L'aide psychologique peut s'avérer importante pour ceux qui ont tout perdu (Photo : AFP)

Angoisses, cauchemars, parfois sidération et prostration: le passage de l’ouragan Irma sur les îles de Saint-Martin et de Saint-Barthélemy risque d’avoir occasionné « des dégâts psychologiques importants », déclare dimanche Michèle Vitry, psychologue clinicienne, spécialiste des traumatismes.

Quel peut être l’impact psychologique sur la population de cet ouragan particulièrement dévastateur?

Il faut s’attendre à des dégâts psychologiques importants. Selon des témoignages, un certain nombre de personnes ont été plongées sur le moment dans un vécu de mort imminente. Elles ont cru leur dernière heure arrivée.
Pour ces personnes, on peut parler de choc traumatique. Celui-ci peut engendrer des effets dissociatifs – les personnes se sentent bizarres, coupées d’elles-mêmes et du monde extérieur. Elles peuvent rester prostrées. Ce choc traumatique peut être à l’origine ensuite d’un syndrome psychotraumatique avec une sorte d’effondrement de la personnalité, un repli sur soi.

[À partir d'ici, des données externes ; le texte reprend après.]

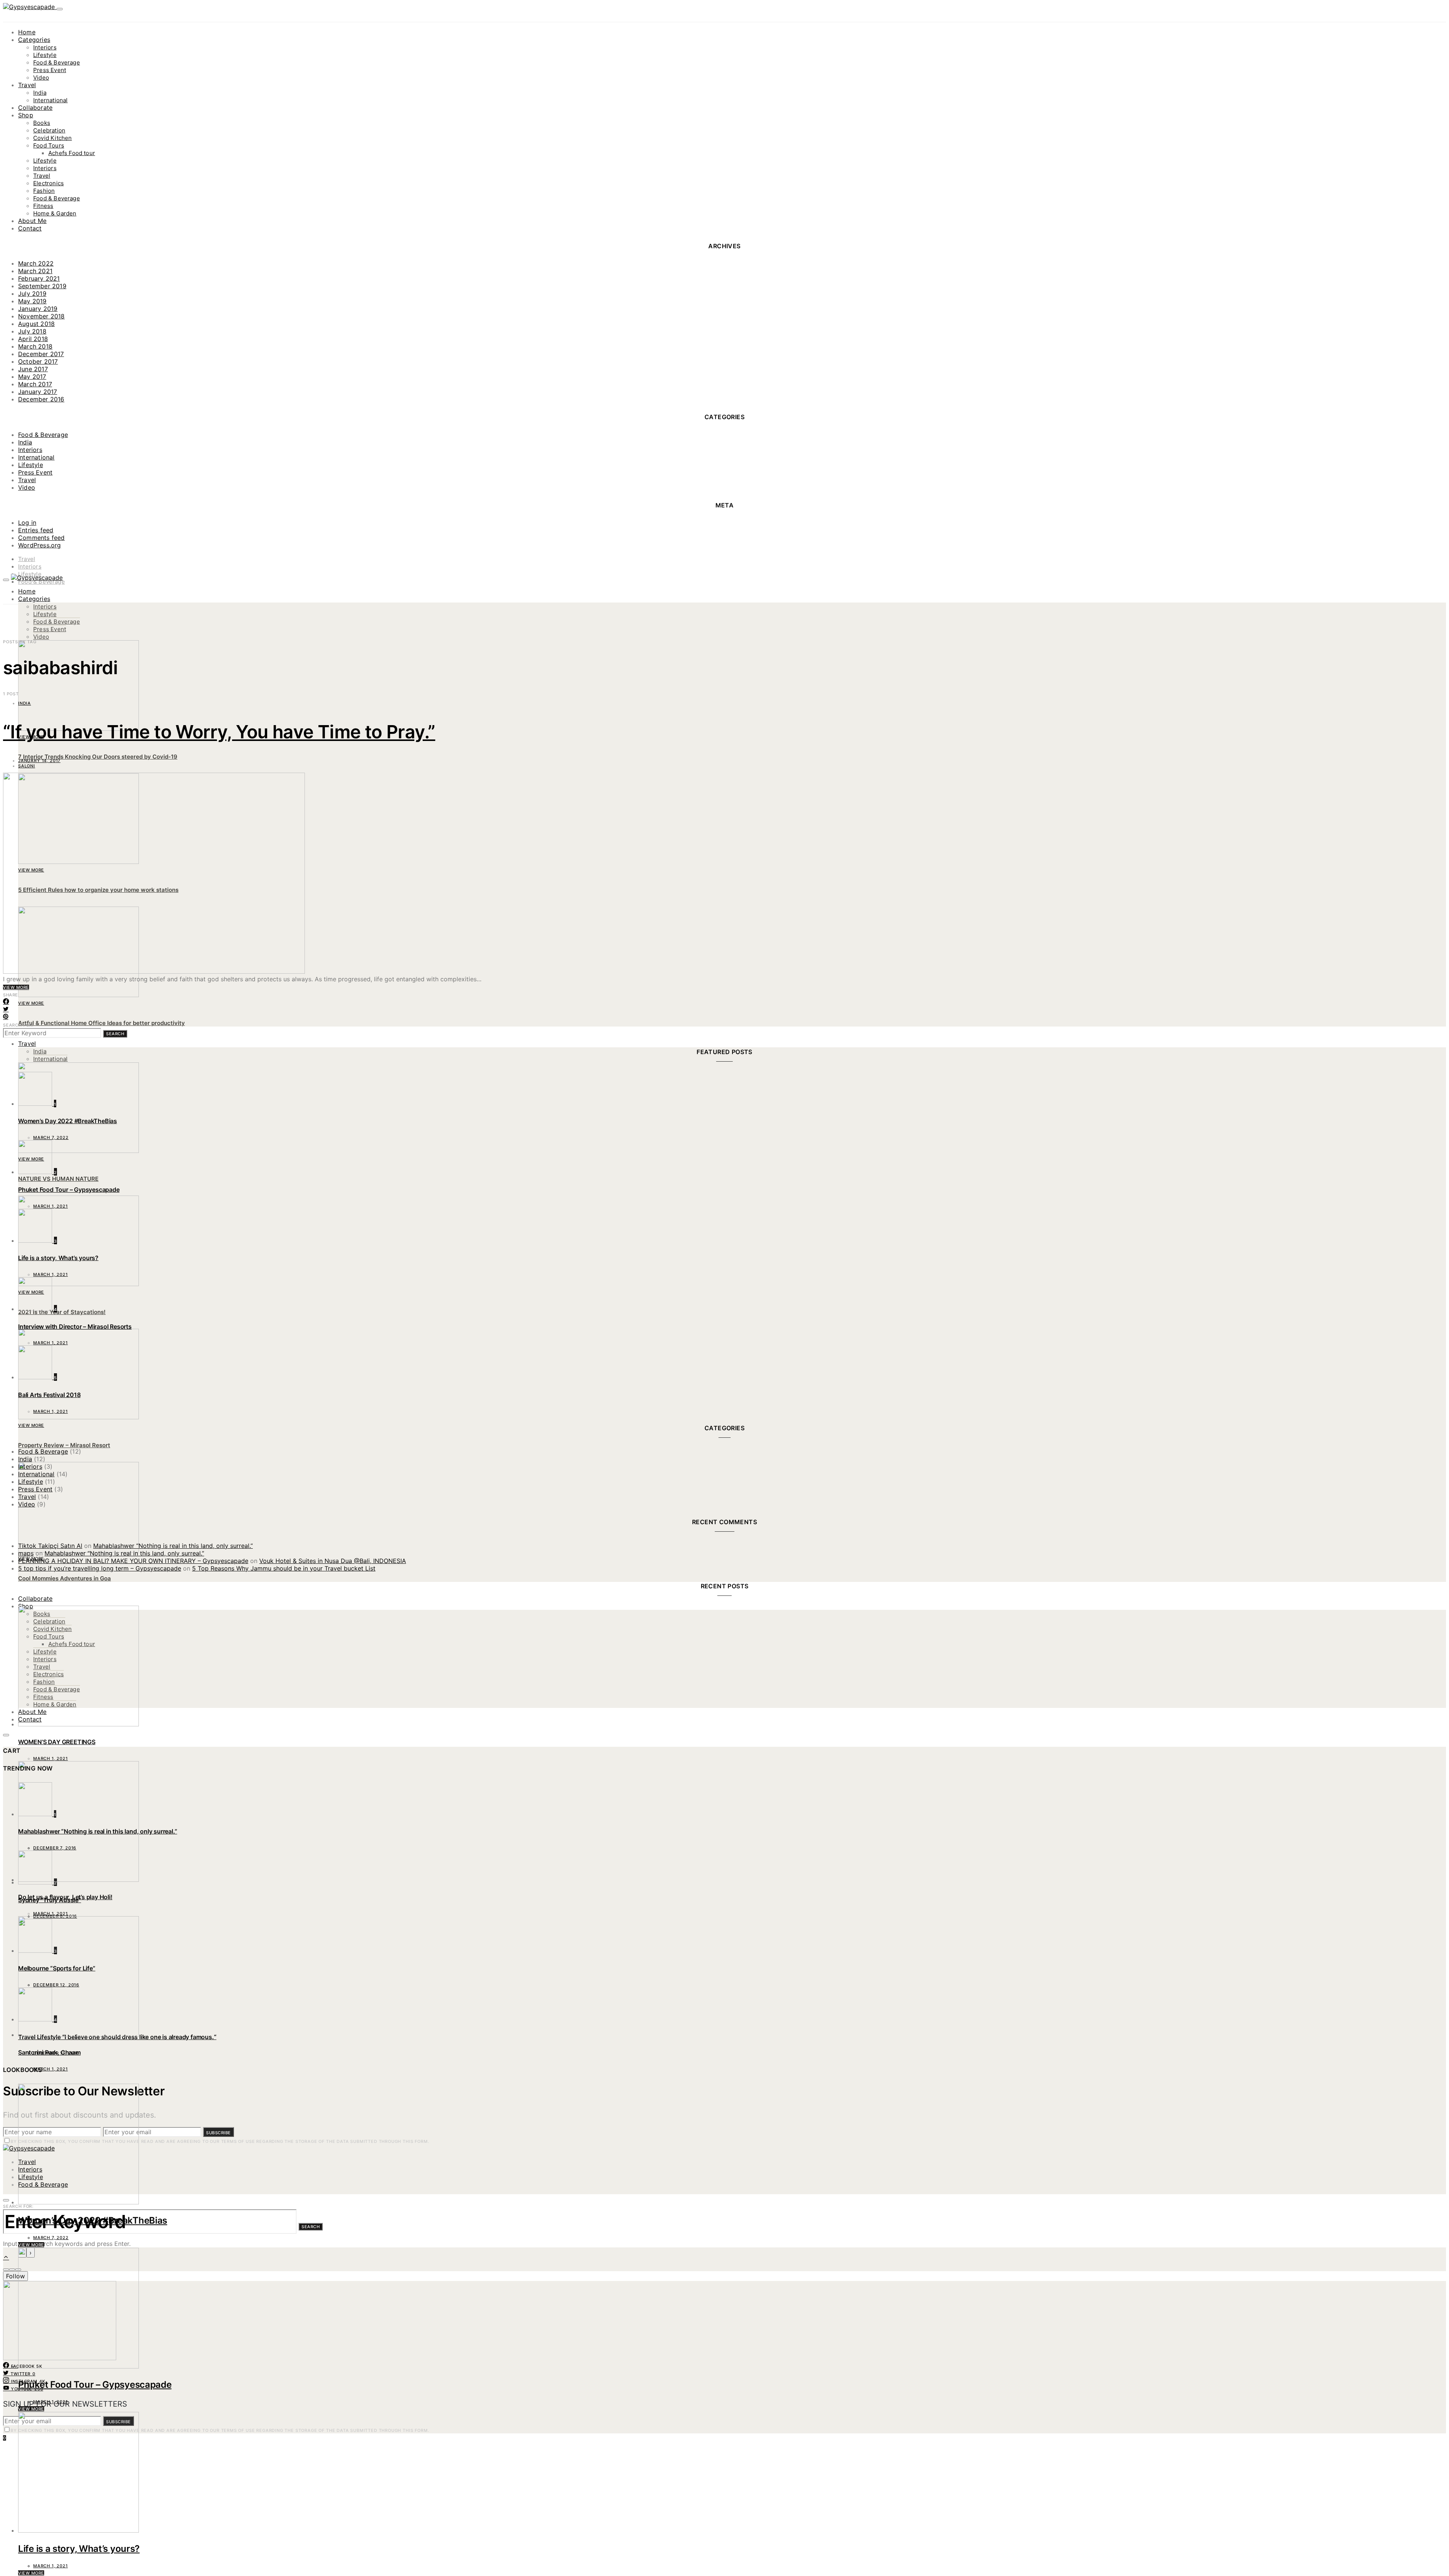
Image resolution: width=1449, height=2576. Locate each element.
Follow (15, 2276)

Tout le monde n’a pas ce vécu de choc traumatique. Mais il va y avoir un certain nombre de personnes touchées. Ce risque de syndrome psychotraumatique est aggravé lorsque les personnes ont de plus tout perdu, leur maison, leur affaires, leur travail.
A côté de cela, il y a des personnes très troublées, très perturbées mais qui n’ont pas ce vécu de mort imminente, de choc traumatique et qui sont plutôt dans des problématiques de pertes matérielles, d’angoisse liée à leurs conditions de vie. Ces personnes-là sont moins effondrées. Elles vont chercher de la nourriture, de l’eau, elles vont s’aider entre elles. Elles n’ont pas forcément besoin d’un psychologue; c’est plus du domaine de la survie matérielle, d’arriver à vivre dans des conditions extrêmement difficiles. A cela s’ajoutent les pillages, qui créent un sentiment d’insécurité, une perte de confiance dans les autres. Cela provoque aussi de l’angoisse.

Un enfant proche de l’adolescence sera moins dupe de la gravité de l’événement

Comment un enfant vit-il le passage d’un ouragan ?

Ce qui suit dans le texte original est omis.